Prompt:
Each entry below needs to be retyped exactly as given.
....
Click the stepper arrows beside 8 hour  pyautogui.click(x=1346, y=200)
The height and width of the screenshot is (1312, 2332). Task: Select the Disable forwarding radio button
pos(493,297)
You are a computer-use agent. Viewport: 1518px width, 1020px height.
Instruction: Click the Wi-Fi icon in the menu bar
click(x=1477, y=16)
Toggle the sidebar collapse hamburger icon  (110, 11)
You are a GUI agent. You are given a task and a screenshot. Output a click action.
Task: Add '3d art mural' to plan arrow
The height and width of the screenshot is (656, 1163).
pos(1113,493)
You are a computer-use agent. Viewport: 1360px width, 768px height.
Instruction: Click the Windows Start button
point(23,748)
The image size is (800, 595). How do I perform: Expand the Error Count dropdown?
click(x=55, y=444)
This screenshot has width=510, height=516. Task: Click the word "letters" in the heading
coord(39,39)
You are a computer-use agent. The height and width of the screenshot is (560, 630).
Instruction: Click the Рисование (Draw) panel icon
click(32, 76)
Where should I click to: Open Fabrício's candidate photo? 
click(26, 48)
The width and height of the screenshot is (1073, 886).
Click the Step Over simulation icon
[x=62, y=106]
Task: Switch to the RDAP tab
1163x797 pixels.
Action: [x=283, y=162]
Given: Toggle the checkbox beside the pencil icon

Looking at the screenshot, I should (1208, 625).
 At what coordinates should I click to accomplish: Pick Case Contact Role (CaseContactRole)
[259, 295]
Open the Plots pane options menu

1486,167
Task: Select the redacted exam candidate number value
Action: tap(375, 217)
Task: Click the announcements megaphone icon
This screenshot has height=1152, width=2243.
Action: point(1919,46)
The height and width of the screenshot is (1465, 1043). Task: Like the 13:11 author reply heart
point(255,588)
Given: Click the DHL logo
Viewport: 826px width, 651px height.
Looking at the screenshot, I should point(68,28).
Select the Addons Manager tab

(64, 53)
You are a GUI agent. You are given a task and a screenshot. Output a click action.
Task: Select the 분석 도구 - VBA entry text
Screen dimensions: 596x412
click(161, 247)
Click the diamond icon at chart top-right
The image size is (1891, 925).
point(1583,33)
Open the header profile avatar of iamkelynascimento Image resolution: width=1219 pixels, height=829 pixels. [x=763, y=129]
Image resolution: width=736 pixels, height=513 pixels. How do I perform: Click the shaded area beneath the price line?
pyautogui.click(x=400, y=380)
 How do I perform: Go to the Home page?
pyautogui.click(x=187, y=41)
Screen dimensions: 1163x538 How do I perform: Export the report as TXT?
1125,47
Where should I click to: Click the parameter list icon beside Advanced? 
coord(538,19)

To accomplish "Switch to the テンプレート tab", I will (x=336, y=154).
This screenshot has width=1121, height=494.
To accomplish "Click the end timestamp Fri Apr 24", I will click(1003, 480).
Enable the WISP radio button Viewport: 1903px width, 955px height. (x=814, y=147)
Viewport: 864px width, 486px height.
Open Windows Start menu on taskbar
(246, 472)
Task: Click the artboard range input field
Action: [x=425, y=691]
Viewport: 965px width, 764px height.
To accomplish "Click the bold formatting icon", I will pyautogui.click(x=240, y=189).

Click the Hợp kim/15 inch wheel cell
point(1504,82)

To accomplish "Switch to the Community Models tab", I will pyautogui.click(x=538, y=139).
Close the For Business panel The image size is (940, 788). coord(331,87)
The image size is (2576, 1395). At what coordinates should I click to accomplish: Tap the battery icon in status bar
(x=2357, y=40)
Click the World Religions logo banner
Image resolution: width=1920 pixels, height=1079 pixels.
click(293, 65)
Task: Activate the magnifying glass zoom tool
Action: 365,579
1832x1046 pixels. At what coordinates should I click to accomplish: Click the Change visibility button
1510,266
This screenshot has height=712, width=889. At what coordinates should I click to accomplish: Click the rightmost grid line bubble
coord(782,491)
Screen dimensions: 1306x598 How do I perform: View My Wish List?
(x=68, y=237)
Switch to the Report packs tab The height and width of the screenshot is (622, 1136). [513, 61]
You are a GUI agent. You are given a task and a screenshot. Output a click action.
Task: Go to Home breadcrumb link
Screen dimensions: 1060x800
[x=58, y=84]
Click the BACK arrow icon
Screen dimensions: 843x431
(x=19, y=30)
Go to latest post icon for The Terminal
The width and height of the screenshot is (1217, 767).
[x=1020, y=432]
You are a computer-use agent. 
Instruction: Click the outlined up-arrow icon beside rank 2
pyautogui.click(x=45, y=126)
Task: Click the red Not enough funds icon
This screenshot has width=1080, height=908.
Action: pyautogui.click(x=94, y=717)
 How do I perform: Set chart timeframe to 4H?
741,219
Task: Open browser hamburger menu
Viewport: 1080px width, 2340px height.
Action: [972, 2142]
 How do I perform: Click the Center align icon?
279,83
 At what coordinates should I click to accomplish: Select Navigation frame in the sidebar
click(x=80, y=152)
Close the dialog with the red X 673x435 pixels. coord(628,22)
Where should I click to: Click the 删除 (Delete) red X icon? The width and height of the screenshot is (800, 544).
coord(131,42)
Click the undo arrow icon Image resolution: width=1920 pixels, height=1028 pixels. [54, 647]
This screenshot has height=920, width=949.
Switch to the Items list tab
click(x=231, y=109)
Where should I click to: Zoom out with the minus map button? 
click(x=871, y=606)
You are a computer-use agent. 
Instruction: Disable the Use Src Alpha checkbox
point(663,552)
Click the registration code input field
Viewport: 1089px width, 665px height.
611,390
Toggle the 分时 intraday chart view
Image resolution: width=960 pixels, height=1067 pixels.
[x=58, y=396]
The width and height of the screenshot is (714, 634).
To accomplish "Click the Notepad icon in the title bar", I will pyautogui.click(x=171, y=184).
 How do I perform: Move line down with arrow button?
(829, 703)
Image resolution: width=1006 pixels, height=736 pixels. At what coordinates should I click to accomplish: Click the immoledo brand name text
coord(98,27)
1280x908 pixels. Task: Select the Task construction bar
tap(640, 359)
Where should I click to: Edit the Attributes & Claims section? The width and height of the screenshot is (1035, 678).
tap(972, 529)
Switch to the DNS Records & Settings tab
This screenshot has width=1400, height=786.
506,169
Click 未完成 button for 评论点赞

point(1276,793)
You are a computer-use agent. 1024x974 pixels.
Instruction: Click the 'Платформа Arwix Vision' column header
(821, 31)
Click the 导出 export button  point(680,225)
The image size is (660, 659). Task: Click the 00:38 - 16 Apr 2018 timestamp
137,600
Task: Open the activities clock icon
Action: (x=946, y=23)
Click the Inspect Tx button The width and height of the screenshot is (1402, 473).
....
Solved exercise:
Click the stepper arrows beside 8 hour  pyautogui.click(x=1346, y=200)
The height and width of the screenshot is (1312, 2332). Task: Select the Disable forwarding radio button
pos(493,297)
You are a computer-use agent. Viewport: 1518px width, 1020px height.
Instruction: Click the Wi-Fi icon in the menu bar
click(x=1477, y=16)
Toggle the sidebar collapse hamburger icon  (110, 11)
You are a GUI agent. You are given a task and a screenshot. Output a click action.
Task: Add '3d art mural' to plan arrow
The height and width of the screenshot is (656, 1163).
pos(1113,493)
You are a computer-use agent. Viewport: 1360px width, 768px height.
Instruction: Click the Windows Start button
point(23,748)
The image size is (800, 595). How do I perform: Expand the Error Count dropdown?
click(x=55, y=444)
This screenshot has width=510, height=516. Task: Click the word "letters" in the heading
coord(39,39)
You are a computer-use agent. The height and width of the screenshot is (560, 630).
Instruction: Click the Рисование (Draw) panel icon
click(32, 76)
Where should I click to: Open Fabrício's candidate photo? 
click(26, 48)
The width and height of the screenshot is (1073, 886).
Click the Step Over simulation icon
[x=62, y=106]
Task: Switch to the RDAP tab
1163x797 pixels.
Action: [x=283, y=162]
Given: Toggle the checkbox beside the pencil icon

Looking at the screenshot, I should (1208, 625).
 At what coordinates should I click to accomplish: Pick Case Contact Role (CaseContactRole)
[259, 295]
Open the Plots pane options menu

1486,167
Task: Select the redacted exam candidate number value
Action: tap(375, 217)
Task: Click the announcements megaphone icon
This screenshot has height=1152, width=2243.
Action: point(1919,46)
The height and width of the screenshot is (1465, 1043). Task: Like the 13:11 author reply heart
point(255,588)
Given: Click the DHL logo
Viewport: 826px width, 651px height.
Looking at the screenshot, I should point(68,28).
Select the Addons Manager tab

(64, 53)
You are a GUI agent. You are given a task and a screenshot. Output a click action.
Task: Select the 분석 도구 - VBA entry text
Screen dimensions: 596x412
click(161, 247)
Click the diamond icon at chart top-right
The image size is (1891, 925).
point(1583,33)
Open the header profile avatar of iamkelynascimento Image resolution: width=1219 pixels, height=829 pixels. [x=763, y=129]
Image resolution: width=736 pixels, height=513 pixels. How do I perform: Click the shaded area beneath the price line?
pyautogui.click(x=400, y=380)
 How do I perform: Go to the Home page?
pyautogui.click(x=187, y=41)
Screen dimensions: 1163x538 How do I perform: Export the report as TXT?
1125,47
Where should I click to: Click the parameter list icon beside Advanced? 
coord(538,19)

To accomplish "Switch to the テンプレート tab", I will (x=336, y=154).
This screenshot has width=1121, height=494.
To accomplish "Click the end timestamp Fri Apr 24", I will click(1003, 480).
Enable the WISP radio button Viewport: 1903px width, 955px height. (x=814, y=147)
Viewport: 864px width, 486px height.
Open Windows Start menu on taskbar
(246, 472)
Task: Click the artboard range input field
Action: [x=425, y=691]
Viewport: 965px width, 764px height.
To accomplish "Click the bold formatting icon", I will pyautogui.click(x=240, y=189).

Click the Hợp kim/15 inch wheel cell
point(1504,82)

To accomplish "Switch to the Community Models tab", I will pyautogui.click(x=538, y=139).
Close the For Business panel The image size is (940, 788). coord(331,87)
The image size is (2576, 1395). At what coordinates should I click to accomplish: Tap the battery icon in status bar
(x=2357, y=40)
Click the World Religions logo banner
Image resolution: width=1920 pixels, height=1079 pixels.
click(293, 65)
Task: Activate the magnifying glass zoom tool
Action: 365,579
1832x1046 pixels. At what coordinates should I click to accomplish: Click the Change visibility button
1510,266
This screenshot has height=712, width=889. At what coordinates should I click to accomplish: Click the rightmost grid line bubble
coord(782,491)
Screen dimensions: 1306x598 How do I perform: View My Wish List?
(x=68, y=237)
Switch to the Report packs tab The height and width of the screenshot is (622, 1136). [513, 61]
You are a GUI agent. You are given a task and a screenshot. Output a click action.
Task: Go to Home breadcrumb link
Screen dimensions: 1060x800
[x=58, y=84]
Click the BACK arrow icon
Screen dimensions: 843x431
(x=19, y=30)
Go to latest post icon for The Terminal
The width and height of the screenshot is (1217, 767).
[x=1020, y=432]
You are a computer-use agent. 
Instruction: Click the outlined up-arrow icon beside rank 2
pyautogui.click(x=45, y=126)
Task: Click the red Not enough funds icon
This screenshot has width=1080, height=908.
Action: pyautogui.click(x=94, y=717)
 How do I perform: Set chart timeframe to 4H?
741,219
Task: Open browser hamburger menu
Viewport: 1080px width, 2340px height.
Action: [972, 2142]
 How do I perform: Click the Center align icon?
279,83
 At what coordinates should I click to accomplish: Select Navigation frame in the sidebar
click(x=80, y=152)
Close the dialog with the red X 673x435 pixels. coord(628,22)
Where should I click to: Click the 删除 (Delete) red X icon? The width and height of the screenshot is (800, 544).
coord(131,42)
Click the undo arrow icon Image resolution: width=1920 pixels, height=1028 pixels. [54, 647]
This screenshot has height=920, width=949.
Switch to the Items list tab
click(x=231, y=109)
Where should I click to: Zoom out with the minus map button? 
click(x=871, y=606)
You are a computer-use agent. 
Instruction: Disable the Use Src Alpha checkbox
point(663,552)
Click the registration code input field
Viewport: 1089px width, 665px height.
611,390
Toggle the 分时 intraday chart view
Image resolution: width=960 pixels, height=1067 pixels.
[x=58, y=396]
The width and height of the screenshot is (714, 634).
To accomplish "Click the Notepad icon in the title bar", I will pyautogui.click(x=171, y=184).
 How do I perform: Move line down with arrow button?
(829, 703)
Image resolution: width=1006 pixels, height=736 pixels. At what coordinates should I click to accomplish: Click the immoledo brand name text
coord(98,27)
1280x908 pixels. Task: Select the Task construction bar
tap(640, 359)
Where should I click to: Edit the Attributes & Claims section? The width and height of the screenshot is (1035, 678).
tap(972, 529)
Switch to the DNS Records & Settings tab
This screenshot has width=1400, height=786.
506,169
Click 未完成 button for 评论点赞

point(1276,793)
You are a computer-use agent. 1024x974 pixels.
Instruction: Click the 'Платформа Arwix Vision' column header
(821, 31)
Click the 导出 export button  point(680,225)
The image size is (660, 659). Task: Click the 00:38 - 16 Apr 2018 timestamp
137,600
Task: Open the activities clock icon
Action: (x=946, y=23)
Click the Inspect Tx button The width and height of the screenshot is (1402, 473).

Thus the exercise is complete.